To do:
Find the line containing "Instruction: Click the sticky note icon" in the entries below. Restate it and each line after it, word for word, up to and including the line containing "Click the Reply".

Material supplied:
+-------+

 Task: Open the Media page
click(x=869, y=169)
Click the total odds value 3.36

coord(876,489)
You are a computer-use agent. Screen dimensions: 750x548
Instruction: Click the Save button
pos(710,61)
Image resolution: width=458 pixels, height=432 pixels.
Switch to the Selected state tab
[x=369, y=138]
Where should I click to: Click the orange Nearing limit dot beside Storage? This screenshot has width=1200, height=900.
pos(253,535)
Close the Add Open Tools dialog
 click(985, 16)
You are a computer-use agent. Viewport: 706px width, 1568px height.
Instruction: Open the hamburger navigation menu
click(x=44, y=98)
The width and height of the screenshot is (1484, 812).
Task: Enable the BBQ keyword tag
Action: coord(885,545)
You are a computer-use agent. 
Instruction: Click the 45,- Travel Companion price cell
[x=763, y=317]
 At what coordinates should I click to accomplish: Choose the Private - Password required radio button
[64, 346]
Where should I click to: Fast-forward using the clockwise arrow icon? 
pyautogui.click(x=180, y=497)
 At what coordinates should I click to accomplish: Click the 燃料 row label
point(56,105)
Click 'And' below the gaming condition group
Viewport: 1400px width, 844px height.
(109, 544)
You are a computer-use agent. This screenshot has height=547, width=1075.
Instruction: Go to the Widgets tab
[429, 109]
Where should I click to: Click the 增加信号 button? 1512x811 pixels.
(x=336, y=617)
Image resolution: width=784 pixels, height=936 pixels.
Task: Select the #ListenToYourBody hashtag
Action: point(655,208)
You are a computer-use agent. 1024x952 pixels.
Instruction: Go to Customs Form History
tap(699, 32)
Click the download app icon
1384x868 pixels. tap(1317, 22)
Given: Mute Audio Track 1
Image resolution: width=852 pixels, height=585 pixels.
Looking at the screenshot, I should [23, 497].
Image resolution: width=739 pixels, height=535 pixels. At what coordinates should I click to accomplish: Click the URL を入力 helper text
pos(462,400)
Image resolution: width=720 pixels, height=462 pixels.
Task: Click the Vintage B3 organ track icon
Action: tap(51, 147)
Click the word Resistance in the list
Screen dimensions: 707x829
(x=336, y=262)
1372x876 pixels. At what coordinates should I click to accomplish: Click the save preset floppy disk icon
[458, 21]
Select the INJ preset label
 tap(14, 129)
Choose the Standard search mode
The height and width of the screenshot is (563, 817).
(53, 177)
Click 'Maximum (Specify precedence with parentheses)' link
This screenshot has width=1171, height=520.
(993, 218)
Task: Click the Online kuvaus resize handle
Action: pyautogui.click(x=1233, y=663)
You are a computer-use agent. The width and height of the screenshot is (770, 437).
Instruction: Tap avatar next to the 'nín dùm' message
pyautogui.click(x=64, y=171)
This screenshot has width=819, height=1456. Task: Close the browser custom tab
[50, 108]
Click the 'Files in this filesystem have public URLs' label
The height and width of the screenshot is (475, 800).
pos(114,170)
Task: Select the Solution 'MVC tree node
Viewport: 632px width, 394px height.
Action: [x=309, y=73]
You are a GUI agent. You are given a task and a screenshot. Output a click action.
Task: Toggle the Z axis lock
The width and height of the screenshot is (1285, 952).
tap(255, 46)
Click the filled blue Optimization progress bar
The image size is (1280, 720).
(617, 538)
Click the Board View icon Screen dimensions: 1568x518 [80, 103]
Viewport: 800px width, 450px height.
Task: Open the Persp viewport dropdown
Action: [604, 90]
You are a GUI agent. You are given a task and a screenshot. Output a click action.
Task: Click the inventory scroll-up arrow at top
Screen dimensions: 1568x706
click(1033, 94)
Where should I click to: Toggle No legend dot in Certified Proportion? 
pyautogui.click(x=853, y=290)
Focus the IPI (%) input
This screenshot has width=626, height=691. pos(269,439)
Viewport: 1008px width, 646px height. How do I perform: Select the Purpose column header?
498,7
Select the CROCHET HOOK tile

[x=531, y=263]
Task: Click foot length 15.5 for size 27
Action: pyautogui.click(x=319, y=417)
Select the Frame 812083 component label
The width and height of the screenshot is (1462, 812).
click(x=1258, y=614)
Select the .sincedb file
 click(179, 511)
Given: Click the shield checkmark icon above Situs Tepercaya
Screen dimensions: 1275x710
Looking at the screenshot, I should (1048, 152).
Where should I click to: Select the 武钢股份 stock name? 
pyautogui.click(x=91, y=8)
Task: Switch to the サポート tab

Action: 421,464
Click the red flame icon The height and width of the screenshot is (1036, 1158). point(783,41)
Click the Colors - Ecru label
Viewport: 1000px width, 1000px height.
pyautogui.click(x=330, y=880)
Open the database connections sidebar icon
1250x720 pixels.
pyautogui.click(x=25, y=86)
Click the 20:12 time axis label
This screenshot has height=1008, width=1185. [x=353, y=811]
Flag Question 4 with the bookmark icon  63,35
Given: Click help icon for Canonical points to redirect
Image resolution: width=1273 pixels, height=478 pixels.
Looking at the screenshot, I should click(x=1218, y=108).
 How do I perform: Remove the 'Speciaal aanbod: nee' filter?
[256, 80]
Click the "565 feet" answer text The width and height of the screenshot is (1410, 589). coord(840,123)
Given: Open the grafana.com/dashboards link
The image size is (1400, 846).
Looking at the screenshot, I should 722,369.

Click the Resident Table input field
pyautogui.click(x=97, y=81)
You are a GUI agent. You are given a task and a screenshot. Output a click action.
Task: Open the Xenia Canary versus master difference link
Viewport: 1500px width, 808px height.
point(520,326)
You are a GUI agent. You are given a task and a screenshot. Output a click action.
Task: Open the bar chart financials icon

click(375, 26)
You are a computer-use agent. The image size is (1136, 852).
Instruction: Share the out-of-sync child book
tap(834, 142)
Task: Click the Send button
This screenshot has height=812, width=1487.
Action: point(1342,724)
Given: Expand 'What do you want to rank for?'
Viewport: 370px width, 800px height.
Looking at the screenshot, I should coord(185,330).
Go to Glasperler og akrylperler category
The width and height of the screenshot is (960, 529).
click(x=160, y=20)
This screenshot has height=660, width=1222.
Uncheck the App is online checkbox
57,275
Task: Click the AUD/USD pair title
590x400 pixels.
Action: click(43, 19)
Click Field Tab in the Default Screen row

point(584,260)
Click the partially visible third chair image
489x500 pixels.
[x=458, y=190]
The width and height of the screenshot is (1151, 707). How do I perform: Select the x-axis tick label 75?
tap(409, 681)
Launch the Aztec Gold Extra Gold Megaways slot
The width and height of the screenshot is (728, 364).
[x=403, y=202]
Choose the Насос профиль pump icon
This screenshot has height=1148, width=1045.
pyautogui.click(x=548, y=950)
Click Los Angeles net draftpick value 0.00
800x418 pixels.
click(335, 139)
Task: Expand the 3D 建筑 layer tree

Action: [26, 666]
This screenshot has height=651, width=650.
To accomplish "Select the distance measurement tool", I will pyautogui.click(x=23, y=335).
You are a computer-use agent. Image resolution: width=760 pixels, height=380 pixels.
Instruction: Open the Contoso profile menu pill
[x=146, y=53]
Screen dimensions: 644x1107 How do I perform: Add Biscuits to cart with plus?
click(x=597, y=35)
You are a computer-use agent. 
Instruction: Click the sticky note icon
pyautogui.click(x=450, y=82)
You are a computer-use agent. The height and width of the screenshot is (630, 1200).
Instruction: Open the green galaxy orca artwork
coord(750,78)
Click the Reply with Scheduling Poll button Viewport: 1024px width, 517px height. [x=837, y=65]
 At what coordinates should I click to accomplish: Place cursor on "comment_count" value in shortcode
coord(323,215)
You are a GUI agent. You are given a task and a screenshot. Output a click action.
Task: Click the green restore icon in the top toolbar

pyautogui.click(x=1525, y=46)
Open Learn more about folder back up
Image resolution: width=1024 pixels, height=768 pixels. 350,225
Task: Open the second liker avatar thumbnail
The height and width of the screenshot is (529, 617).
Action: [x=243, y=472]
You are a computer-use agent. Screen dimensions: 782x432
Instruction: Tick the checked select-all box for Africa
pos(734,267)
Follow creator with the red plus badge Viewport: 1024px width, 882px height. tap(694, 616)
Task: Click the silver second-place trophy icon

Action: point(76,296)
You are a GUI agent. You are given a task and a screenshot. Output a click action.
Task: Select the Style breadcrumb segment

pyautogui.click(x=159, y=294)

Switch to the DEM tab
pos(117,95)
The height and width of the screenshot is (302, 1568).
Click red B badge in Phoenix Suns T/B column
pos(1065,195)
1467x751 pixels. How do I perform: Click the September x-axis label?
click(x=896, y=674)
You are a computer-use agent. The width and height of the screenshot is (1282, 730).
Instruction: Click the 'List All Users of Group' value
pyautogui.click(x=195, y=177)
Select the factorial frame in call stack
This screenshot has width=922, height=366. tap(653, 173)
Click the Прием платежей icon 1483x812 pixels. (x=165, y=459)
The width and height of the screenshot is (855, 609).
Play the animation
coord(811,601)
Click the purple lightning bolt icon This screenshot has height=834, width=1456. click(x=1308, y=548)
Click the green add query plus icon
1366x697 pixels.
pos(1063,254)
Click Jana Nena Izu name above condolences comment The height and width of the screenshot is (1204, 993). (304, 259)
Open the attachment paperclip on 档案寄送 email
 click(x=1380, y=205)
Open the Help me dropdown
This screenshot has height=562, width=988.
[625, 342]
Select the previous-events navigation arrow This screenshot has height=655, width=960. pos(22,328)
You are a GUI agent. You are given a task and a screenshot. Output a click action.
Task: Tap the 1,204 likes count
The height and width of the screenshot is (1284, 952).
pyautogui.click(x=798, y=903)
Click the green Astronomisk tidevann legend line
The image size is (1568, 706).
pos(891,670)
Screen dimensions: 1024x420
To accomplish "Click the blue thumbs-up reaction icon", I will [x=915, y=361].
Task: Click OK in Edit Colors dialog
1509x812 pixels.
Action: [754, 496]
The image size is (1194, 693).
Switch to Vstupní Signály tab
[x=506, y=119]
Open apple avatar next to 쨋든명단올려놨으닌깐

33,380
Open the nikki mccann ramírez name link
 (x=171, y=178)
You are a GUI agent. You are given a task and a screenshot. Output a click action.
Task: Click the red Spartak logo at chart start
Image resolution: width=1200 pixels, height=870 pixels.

+-------+

Response area:
Instruction: Click the sticky note icon
pyautogui.click(x=450, y=82)
You are a computer-use agent. The height and width of the screenshot is (630, 1200).
Instruction: Open the green galaxy orca artwork
coord(750,78)
Click the Reply with Scheduling Poll button Viewport: 1024px width, 517px height. [x=837, y=65]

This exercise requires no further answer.